The Centers for Disease Control and Prevention has verified that a Texas man caught the monkeypox disease in mid-July while traveling from Lagos, Nigeria, to Atlanta, Georgia. The CDC is keeping track of over 200 persons who came into touch with the man and has ordered them to quarantine for three weeks.

Monkeypox is a disease spread by animals, particularly monkeys, in the tropical forests of Central and West Africa. Fever, muscular pains, chills, and enlarged lymph nodes are common symptoms, which progress to a full-blown rash of pox-like blisters.

“If left untreated, there can be very severe effects from it, including fatality, although that is very rare,” Chad Neilsen, head of infection prevention and control at the University of Florida Health Jacksonville, said.

According to the CDC, the influenza strain that infected the Texas man had a mortality rate of around 10%.

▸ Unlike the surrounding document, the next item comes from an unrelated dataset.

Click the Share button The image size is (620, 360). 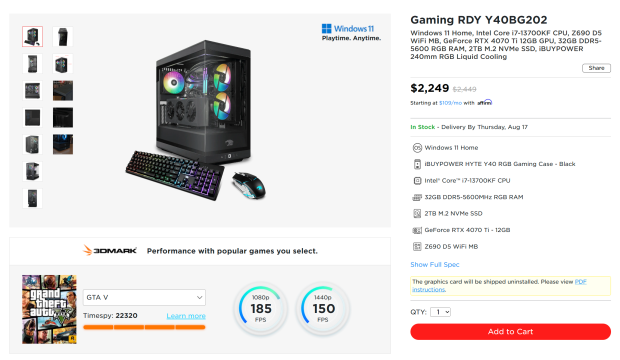point(596,68)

Antiviral medicines, such as cidofovir, can be used to treat severe instances. Antivirals, on the other hand, are used off-label since they have not been thoroughly studied in humans with the monkeypox virus. In laboratory and animal studies, antivirals have proved to be effective against the monkeypox virus.

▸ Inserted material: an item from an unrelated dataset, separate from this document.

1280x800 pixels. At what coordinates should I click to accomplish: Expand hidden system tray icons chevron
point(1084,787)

The coronavirus is far more infectious than the monkeypox virus thats thought to be predominantly bloodborne disease, which means it’s spread by body fluids. Humans contract it as a result of animal bites and scrapes, as well as touching animal droppings.

Monkeypox may spread by the inhalation of respiratory droplets like the coronavirus, but Nielsen believes this is improbable considering how slowly monkeypox spreads.

“The Texas case looks like it was an isolated case, where the person interacted with a potentially infected animal,” Nielsen added. “I would expect only one or two cases to spill over from that at most.”

In the United States, a previous monkeypox outbreak in 2003 affected 47 individuals. It was connected to animals like rats and prairie dogs being brought to pet stores, where people were likely infected by touching the animals’ shedding.

Monkeypox is a disease that is similar to smallpox first detected when an infection occurred in a colony of monkeys housed for study in 1958. In 1970, it was diagnosed in humans for the first time. It has only been reported six times outside of Africa since then.

The disease is transferred via inhaling infected person’s respiratory droplets or coming into touch with the virus’s lesions. You can potentially get the virus by coming into touch with bodily fluids or items such as an infected person’s bed linen.

According to the CDC, monkeypox begins with:

Fever
Headache
Muscle aches
Backache
Swollen lymph nodes
Chills
Exhaustion

Within one to three days after having a fever, the patient develops a rash, often beginning on the face then spreading to other parts of the body.

According to the CDC, “Currently, there is no proven, safe treatment for monkeypox virus infection. For controlling a potential outbreak, the smallpox vaccine is given.”